What to produce: Search the data for the word "menu" and copy every line where it occurs.

Data to use:
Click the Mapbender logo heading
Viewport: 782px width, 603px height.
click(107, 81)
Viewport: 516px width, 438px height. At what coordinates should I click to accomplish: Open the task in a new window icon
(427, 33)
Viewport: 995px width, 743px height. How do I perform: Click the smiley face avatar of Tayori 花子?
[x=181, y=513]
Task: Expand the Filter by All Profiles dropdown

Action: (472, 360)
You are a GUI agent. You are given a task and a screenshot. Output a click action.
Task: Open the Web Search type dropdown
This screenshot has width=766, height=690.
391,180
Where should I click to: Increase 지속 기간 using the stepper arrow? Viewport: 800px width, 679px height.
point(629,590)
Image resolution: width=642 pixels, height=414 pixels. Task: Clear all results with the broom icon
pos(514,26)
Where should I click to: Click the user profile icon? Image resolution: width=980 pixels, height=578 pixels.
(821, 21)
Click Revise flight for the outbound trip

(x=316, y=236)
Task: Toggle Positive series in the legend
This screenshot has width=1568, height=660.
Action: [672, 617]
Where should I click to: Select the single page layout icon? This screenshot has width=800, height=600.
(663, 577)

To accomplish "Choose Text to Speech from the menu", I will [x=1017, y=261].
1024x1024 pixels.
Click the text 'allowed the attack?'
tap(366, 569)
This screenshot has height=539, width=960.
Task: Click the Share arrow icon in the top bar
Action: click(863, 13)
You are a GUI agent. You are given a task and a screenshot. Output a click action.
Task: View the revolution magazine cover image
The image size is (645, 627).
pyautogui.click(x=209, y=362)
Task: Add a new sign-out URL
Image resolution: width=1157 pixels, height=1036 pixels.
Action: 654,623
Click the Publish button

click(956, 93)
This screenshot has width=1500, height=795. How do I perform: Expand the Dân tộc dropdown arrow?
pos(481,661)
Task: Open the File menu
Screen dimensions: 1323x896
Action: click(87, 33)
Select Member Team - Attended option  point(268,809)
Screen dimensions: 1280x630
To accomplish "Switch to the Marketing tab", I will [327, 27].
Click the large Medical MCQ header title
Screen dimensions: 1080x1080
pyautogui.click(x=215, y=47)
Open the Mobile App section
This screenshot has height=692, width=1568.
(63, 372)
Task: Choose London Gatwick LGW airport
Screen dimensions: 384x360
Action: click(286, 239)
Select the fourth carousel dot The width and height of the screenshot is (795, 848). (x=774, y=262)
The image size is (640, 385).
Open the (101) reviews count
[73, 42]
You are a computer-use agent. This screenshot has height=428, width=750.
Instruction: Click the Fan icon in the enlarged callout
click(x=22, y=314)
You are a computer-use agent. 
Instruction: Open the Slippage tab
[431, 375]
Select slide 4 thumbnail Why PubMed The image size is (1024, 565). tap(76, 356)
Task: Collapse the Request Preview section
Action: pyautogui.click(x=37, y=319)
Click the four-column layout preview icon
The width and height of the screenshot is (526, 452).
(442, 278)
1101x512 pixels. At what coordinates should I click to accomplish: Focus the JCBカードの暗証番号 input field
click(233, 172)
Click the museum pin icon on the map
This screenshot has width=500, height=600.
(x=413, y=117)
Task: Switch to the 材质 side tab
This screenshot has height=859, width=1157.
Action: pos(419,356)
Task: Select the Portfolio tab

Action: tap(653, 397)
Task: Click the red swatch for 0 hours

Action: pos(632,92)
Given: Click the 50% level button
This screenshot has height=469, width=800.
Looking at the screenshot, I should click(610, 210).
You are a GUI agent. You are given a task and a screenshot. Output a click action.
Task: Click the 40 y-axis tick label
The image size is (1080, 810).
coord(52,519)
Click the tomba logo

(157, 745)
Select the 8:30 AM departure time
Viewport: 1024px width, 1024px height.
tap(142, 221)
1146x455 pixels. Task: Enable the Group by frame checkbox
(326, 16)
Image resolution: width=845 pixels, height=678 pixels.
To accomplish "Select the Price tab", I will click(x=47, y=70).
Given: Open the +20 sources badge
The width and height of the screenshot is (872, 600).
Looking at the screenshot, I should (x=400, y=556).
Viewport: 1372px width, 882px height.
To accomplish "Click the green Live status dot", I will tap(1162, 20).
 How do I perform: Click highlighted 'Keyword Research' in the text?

Solution for this task:
To accomplish "Choose Text to Speech from the menu", I will [x=1017, y=261].
Task: Open the File menu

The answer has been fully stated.